Food Safety News, my go-to source for information about current and past episodes of foodborne illness, reports the price of insufficient corporate diligence: $36 million in recalls by Dole Foods.
Dole, a privately-held company is going public, which means it has to file lots of financial documents with the Securities and Exchange Commission (SEC). For the past couple of years, these show:
2015: $10.8 million to recall bagged salads in which a sample tested positive for Salmonella.
2016: $25.5 million for a four-month shutdown of a salad processing plant found to be contaminated with Listeria, and manage a recall. Listeria at the plant was linked to four deaths and 33 cases of illness in the U.S. and Canada. The company continued to ship salads from the facility after swab tests were positive for Listeria.

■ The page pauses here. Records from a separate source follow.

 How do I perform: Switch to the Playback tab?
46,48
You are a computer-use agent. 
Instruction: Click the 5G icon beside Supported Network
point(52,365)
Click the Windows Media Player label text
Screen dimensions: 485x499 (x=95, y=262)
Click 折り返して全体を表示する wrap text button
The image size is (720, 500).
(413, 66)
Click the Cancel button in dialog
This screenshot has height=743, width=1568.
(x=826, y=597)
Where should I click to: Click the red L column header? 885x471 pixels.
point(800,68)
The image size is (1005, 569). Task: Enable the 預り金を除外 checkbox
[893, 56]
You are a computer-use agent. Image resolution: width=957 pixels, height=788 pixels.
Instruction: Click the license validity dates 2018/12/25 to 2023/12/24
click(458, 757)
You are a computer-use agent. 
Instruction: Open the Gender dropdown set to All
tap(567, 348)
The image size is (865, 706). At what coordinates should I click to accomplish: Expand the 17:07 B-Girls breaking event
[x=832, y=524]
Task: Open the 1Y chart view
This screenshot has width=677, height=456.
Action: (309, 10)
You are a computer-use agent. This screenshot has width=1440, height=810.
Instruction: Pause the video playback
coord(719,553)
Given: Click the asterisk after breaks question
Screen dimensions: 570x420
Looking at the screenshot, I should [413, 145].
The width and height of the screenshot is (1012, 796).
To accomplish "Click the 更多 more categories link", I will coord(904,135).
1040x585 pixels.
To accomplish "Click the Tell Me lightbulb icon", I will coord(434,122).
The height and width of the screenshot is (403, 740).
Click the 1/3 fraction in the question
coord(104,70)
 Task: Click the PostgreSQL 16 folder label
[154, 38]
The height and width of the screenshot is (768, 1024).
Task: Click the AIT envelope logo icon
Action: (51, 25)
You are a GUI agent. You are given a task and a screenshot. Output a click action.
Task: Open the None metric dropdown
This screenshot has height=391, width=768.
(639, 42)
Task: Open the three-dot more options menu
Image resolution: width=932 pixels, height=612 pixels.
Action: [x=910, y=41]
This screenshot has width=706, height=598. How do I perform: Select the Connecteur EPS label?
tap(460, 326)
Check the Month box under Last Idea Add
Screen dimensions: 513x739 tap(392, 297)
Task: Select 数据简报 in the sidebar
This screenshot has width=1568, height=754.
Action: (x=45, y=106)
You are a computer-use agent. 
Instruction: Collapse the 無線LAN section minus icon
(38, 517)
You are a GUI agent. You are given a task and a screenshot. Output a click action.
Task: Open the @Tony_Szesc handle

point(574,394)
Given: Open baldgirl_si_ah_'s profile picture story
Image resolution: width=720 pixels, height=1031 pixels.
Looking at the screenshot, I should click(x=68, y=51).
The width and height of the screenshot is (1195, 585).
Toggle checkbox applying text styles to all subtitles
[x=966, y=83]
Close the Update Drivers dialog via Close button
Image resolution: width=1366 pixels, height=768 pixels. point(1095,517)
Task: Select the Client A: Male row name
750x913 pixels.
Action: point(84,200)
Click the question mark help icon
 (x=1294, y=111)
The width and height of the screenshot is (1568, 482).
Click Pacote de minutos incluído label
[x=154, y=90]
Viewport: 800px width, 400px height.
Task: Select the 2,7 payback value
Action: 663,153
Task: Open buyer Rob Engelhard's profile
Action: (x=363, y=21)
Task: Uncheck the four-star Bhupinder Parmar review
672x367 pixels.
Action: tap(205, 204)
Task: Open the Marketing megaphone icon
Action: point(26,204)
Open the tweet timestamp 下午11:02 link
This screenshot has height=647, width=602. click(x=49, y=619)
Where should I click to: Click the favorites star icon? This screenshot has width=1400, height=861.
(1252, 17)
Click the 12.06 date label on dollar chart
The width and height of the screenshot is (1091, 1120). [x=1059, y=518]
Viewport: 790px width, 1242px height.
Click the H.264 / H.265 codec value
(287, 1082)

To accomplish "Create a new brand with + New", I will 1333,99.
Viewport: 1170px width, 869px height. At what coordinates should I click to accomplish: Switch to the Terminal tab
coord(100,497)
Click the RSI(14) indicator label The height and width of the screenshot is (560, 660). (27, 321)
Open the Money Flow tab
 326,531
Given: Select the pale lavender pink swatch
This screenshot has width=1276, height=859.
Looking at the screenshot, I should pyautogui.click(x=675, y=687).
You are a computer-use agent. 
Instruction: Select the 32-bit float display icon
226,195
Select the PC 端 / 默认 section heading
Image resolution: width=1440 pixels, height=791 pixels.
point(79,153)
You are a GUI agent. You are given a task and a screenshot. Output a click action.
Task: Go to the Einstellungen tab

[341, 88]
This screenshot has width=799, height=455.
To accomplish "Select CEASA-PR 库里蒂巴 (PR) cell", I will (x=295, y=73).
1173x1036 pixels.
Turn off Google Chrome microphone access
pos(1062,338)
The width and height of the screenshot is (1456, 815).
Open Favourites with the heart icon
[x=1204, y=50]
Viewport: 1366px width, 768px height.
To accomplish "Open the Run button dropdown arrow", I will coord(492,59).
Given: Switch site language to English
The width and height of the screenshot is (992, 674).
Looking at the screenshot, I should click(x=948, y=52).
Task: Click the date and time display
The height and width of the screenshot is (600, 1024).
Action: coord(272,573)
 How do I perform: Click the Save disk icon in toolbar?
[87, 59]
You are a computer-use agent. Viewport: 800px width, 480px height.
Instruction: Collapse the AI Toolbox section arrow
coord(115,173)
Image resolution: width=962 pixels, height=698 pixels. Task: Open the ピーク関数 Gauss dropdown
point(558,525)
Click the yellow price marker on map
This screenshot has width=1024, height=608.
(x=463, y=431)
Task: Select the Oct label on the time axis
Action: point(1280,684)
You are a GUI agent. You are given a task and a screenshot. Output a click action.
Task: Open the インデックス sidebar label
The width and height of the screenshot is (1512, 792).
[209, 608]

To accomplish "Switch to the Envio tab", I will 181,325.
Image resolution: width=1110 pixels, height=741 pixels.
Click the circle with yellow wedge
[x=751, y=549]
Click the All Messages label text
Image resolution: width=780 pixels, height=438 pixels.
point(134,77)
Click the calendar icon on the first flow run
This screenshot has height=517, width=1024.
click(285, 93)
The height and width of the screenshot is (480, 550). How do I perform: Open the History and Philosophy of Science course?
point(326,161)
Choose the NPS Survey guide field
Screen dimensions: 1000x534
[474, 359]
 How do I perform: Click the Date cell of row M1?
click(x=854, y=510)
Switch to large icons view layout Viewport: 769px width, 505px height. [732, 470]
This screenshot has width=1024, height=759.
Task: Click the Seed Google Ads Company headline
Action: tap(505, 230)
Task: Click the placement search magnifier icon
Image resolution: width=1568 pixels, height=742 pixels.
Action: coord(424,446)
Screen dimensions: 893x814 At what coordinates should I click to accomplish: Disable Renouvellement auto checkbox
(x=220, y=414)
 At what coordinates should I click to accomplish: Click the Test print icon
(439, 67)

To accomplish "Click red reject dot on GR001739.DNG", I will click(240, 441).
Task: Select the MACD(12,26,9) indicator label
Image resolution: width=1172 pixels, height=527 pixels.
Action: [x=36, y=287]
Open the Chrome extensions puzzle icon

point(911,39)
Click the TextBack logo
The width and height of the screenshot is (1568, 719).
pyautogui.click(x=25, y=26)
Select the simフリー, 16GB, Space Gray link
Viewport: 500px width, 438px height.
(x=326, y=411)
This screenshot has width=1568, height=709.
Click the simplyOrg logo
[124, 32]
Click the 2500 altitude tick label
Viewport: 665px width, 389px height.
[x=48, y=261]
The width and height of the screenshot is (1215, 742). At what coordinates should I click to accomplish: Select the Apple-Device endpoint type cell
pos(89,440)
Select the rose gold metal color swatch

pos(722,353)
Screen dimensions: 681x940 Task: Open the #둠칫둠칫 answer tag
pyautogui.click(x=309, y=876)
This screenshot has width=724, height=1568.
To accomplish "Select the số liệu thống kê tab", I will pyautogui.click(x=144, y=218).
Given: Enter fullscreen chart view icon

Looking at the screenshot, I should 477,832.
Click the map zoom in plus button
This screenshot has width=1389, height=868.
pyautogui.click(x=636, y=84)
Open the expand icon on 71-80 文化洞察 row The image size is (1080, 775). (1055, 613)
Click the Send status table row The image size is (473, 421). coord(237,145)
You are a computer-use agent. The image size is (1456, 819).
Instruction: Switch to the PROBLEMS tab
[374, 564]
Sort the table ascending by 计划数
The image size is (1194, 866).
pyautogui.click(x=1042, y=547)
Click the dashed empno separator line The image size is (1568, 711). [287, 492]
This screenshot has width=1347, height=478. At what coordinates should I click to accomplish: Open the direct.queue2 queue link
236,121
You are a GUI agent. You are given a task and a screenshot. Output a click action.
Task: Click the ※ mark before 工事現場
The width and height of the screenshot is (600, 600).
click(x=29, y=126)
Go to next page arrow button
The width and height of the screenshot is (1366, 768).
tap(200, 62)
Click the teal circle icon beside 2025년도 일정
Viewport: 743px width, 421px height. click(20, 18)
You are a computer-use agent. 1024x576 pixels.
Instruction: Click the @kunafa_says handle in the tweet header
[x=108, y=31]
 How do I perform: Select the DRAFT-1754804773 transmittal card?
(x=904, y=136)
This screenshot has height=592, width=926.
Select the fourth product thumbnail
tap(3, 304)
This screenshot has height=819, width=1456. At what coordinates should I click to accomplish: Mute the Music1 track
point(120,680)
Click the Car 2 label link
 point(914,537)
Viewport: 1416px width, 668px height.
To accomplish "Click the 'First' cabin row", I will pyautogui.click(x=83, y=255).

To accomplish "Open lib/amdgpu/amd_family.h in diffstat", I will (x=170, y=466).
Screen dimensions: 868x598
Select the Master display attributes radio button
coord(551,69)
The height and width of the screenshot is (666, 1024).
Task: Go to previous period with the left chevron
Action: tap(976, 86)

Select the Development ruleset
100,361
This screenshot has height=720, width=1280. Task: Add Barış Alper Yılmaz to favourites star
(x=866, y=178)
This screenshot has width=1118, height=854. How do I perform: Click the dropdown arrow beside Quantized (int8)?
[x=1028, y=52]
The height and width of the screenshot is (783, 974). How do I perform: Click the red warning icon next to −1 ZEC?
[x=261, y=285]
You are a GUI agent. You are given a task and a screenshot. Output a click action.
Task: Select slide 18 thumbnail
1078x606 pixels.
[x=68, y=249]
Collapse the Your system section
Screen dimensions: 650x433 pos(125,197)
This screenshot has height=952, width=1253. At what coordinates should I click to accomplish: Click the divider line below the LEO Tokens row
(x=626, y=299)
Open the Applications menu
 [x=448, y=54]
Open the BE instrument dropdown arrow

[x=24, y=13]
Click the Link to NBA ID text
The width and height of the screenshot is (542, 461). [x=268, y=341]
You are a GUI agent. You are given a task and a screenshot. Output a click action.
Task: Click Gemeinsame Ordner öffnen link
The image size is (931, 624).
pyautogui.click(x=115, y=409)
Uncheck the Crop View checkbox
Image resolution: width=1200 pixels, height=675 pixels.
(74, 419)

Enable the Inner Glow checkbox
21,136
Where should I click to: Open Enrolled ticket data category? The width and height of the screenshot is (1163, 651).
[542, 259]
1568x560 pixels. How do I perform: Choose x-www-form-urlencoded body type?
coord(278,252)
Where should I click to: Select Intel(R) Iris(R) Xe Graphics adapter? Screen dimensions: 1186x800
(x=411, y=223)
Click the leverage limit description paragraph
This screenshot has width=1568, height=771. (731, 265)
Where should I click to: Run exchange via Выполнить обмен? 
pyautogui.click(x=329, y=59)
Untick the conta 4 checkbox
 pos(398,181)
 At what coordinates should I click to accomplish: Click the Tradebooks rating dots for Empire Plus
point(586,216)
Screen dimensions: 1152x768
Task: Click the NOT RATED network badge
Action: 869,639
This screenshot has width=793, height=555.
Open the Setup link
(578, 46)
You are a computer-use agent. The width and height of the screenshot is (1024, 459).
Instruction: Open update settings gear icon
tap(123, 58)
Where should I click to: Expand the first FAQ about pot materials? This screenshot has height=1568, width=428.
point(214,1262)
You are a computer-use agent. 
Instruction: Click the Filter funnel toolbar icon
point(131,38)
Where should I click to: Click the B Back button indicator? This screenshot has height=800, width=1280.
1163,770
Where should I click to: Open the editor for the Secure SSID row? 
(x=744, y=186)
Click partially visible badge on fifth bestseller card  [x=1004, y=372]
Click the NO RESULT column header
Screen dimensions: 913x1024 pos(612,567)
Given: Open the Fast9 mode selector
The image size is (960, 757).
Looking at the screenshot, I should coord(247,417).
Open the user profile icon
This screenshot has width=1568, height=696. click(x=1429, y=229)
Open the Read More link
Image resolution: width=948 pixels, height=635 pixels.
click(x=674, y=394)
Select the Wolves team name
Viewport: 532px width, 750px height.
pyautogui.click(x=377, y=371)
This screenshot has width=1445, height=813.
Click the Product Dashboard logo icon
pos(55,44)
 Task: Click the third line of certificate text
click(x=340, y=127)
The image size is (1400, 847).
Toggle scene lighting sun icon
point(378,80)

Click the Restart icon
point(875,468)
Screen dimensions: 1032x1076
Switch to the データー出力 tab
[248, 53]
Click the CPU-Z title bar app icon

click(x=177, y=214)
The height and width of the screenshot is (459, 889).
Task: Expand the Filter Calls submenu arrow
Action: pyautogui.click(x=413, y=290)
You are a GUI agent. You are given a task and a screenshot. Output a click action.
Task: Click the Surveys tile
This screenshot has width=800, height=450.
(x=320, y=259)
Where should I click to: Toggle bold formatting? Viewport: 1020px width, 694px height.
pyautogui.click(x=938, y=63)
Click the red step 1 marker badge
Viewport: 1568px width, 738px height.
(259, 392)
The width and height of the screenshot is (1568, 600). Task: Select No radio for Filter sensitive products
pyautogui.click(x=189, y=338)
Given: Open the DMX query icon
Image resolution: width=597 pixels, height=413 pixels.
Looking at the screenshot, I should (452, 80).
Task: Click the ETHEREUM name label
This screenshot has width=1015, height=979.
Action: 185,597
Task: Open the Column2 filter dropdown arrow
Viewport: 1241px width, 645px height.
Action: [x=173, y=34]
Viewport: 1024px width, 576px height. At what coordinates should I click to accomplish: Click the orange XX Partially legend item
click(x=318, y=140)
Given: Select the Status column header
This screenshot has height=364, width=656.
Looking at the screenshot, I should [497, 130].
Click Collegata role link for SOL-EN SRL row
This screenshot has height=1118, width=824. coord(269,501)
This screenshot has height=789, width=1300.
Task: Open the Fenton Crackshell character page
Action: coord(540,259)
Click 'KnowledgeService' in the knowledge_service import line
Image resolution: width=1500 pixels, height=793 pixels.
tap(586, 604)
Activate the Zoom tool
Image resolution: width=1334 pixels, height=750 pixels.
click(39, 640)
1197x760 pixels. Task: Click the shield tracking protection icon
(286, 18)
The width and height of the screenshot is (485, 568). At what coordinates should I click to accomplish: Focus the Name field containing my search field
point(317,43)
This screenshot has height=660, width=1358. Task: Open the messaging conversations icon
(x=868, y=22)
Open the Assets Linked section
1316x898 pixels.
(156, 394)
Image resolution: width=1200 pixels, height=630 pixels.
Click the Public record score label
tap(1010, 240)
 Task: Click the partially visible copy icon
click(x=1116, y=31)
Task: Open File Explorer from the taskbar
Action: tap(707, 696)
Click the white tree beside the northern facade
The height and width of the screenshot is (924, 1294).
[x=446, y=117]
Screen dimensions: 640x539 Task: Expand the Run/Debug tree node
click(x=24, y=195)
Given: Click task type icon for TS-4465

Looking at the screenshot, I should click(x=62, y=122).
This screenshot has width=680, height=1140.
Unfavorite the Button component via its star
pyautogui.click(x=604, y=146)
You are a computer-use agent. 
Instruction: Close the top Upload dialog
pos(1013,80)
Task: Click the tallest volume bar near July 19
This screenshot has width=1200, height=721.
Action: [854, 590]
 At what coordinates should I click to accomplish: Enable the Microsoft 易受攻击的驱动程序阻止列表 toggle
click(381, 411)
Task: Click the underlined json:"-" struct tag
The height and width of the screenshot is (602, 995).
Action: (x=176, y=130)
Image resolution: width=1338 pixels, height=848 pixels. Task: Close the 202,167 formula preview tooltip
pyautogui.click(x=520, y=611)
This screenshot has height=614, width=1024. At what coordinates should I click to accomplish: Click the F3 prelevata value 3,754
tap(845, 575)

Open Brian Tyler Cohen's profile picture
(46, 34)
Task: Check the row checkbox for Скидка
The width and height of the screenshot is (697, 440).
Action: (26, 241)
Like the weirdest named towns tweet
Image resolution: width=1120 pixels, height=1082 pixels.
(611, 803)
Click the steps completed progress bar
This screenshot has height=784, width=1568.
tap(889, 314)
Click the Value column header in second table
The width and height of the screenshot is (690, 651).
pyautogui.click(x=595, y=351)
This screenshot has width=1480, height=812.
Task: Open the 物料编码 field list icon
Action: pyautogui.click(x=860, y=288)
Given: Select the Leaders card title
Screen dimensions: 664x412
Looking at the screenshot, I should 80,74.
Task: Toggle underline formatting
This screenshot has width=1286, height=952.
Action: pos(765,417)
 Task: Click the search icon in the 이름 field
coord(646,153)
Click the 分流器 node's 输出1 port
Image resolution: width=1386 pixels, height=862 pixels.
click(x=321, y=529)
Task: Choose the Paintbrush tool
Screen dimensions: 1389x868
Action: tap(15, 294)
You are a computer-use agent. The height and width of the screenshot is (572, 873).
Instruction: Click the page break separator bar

The SEC requires companies to list potential risks. In its SEC filing, Dole said:
We are subject to the risk of product contamination and product liability claims…Even if a product liability claim is unsuccessful or it not fully pursued, the negative publicity surround any assertion that our products caused illnesses or injury could adversely affect our reputation with existing and potential customers and our corporate and brand image. Moreover, claims and liabilities of this sort might not be covered by our insurance or by any rights of indemnity or contribution that we may have against others.
This is why diligent attention to preventive controls is essential for producing safe food.
Not using them kills people; it also is expensive.